## EXERCISE DETAILS
This exercise calls for all the entries that follow to be set down exactly, without their images.

## DATASET EXTRACT
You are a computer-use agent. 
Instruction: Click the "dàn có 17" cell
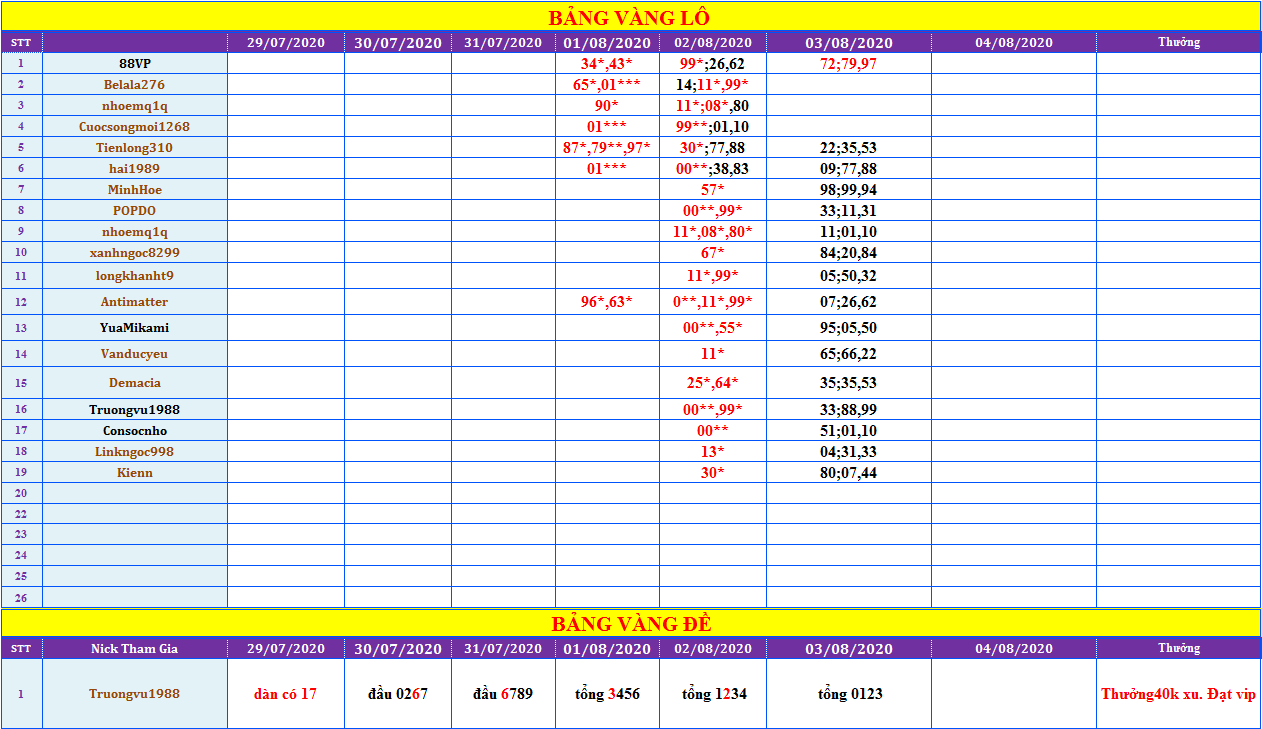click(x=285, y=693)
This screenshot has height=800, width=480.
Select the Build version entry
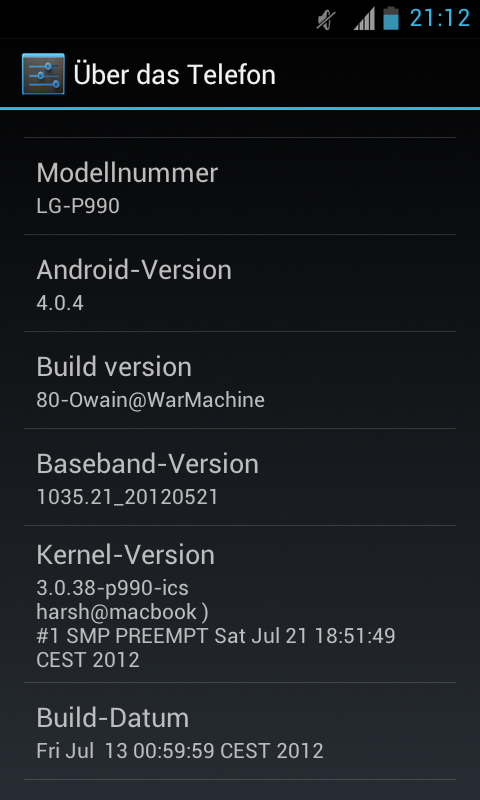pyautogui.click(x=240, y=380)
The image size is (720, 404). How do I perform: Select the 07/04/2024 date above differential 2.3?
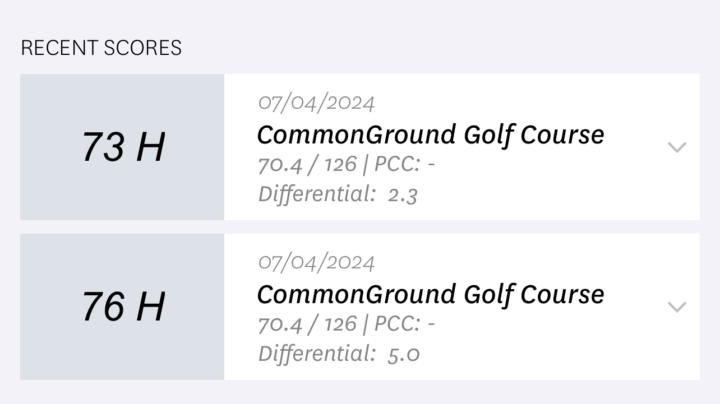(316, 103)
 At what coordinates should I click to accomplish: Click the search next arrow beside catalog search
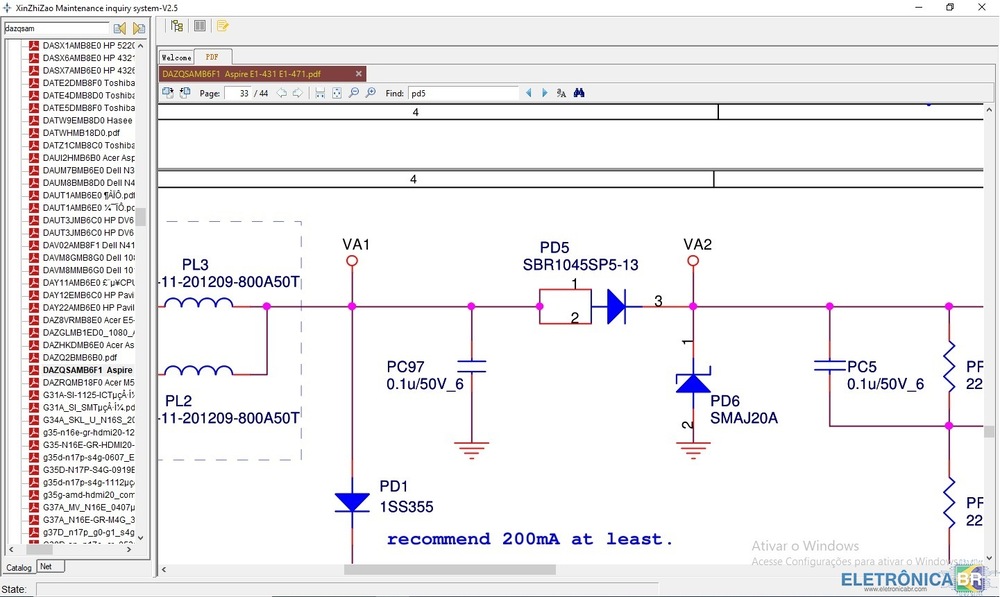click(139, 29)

## SOLVED PROBLEM
You are a computer-use agent. 
Instruction: Click the "dàn có 17" cell
click(x=285, y=693)
This screenshot has height=800, width=480.
Select the Build version entry
pyautogui.click(x=240, y=380)
The image size is (720, 404). How do I perform: Select the 07/04/2024 date above differential 2.3?
(316, 103)
 At what coordinates should I click to accomplish: Click the search next arrow beside catalog search
click(139, 29)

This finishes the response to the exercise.